▶ **Problem requirements**
Please copy the whole pSC101 passage below, word for word.

= PSC101 =

DNA plasmid used as a cloning vector

pSC101 is a plasmid that is used as a cloning vector in molecular biology. pSC101 was the first cloning vector, used in 1973 by Herbert Boyer and Stanley Norman Cohen. Using this plasmid they have demonstrated that a gene from a frog could be transferred into bacterial cells and then expressed by the bacterial cells. The plasmid is a natural plasmid from Salmonella panama.

== History ==
In the early 1970s, Herbert Boyer and Stanley Norman Cohen produced pSC101, the first plasmid vector for cloning purposes. Soon after successfully cloning two pSC101 plasmids together to create one large plasmid, they published the results describing the experiment, in 1973. The cloning of genes into plasmids occurred soon after.
In 1980, pSC101 became the first patented commercial DNA cloning vector when patents were awarded to Boyer and Cohen. The "SC" stands for Stanley Cohen. Although the original pSC101 only contained tetracycline resistance and a restriction site for EcoRI, the commercially available pSC101 gained restriction sites for several enzymes, including HindIII, in addition to the EcoRI site.

==Usage==
Certain mutants of the pSC101 replication protein RepA are heat sensitive and can not stably maintain the plasmid in bacteria when grown at temperatures above 37C. This property can be used to "cure" bacteria transformed with plasmids using the pSC101 origin of replication by growing them at an elevated temperature, typically 42C.

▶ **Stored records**

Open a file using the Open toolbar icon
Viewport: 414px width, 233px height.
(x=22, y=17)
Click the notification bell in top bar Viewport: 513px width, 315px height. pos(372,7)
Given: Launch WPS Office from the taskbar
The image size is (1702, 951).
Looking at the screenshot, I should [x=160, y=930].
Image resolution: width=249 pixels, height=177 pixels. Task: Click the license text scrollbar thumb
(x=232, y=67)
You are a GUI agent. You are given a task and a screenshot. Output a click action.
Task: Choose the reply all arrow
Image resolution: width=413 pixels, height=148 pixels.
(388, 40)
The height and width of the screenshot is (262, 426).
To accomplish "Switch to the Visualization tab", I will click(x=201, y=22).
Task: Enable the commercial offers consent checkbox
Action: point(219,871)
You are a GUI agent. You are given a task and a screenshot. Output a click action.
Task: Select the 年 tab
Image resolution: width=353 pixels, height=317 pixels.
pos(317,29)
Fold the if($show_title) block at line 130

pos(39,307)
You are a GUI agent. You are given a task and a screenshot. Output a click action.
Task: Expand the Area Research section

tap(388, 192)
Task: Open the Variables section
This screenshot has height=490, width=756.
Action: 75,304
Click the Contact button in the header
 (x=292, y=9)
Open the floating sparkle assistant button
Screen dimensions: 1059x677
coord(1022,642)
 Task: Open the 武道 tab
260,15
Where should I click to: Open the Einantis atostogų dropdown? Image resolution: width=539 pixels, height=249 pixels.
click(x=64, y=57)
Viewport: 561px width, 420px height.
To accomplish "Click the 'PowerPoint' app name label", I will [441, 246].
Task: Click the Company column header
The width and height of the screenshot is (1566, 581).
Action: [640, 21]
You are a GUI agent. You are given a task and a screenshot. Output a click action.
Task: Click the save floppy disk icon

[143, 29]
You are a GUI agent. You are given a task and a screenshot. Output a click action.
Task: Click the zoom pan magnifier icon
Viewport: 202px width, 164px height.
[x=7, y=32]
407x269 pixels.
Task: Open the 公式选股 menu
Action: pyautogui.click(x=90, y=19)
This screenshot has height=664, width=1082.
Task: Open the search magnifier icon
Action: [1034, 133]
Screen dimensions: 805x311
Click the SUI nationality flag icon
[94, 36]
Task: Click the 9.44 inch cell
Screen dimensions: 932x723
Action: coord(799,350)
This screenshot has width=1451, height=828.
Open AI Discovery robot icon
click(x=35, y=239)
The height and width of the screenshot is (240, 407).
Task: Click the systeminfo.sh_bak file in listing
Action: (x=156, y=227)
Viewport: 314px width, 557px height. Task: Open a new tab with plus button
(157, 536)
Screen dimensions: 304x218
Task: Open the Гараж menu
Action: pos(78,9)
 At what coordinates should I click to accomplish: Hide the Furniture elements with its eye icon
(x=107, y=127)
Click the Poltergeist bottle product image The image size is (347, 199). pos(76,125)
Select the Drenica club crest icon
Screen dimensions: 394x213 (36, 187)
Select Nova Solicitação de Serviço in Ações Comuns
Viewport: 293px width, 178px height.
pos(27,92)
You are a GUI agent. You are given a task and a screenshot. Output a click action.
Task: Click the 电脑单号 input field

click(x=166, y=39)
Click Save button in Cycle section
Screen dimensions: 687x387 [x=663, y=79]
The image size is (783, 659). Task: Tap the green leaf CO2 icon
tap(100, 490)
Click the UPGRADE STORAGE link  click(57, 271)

▶ **Answer space**
= PSC101 =

DNA plasmid used as a cloning vector

pSC101 is a plasmid that is used as a cloning vector in molecular biology. pSC101 was the first cloning vector, used in 1973 by Herbert Boyer and Stanley Norman Cohen. Using this plasmid they have demonstrated that a gene from a frog could be transferred into bacterial cells and then expressed by the bacterial cells. The plasmid is a natural plasmid from Salmonella panama.

== History ==
In the early 1970s, Herbert Boyer and Stanley Norman Cohen produced pSC101, the first plasmid vector for cloning purposes. Soon after successfully cloning two pSC101 plasmids together to create one large plasmid, they published the results describing the experiment, in 1973. The cloning of genes into plasmids occurred soon after.
In 1980, pSC101 became the first patented commercial DNA cloning vector when patents were awarded to Boyer and Cohen. The "SC" stands for Stanley Cohen. Although the original pSC101 only contained tetracycline resistance and a restriction site for EcoRI, the commercially available pSC101 gained restriction sites for several enzymes, including HindIII, in addition to the EcoRI site.

==Usage==
Certain mutants of the pSC101 replication protein RepA are heat sensitive and can not stably maintain the plasmid in bacteria when grown at temperatures above 37C. This property can be used to "cure" bacteria transformed with plasmids using the pSC101 origin of replication by growing them at an elevated temperature, typically 42C.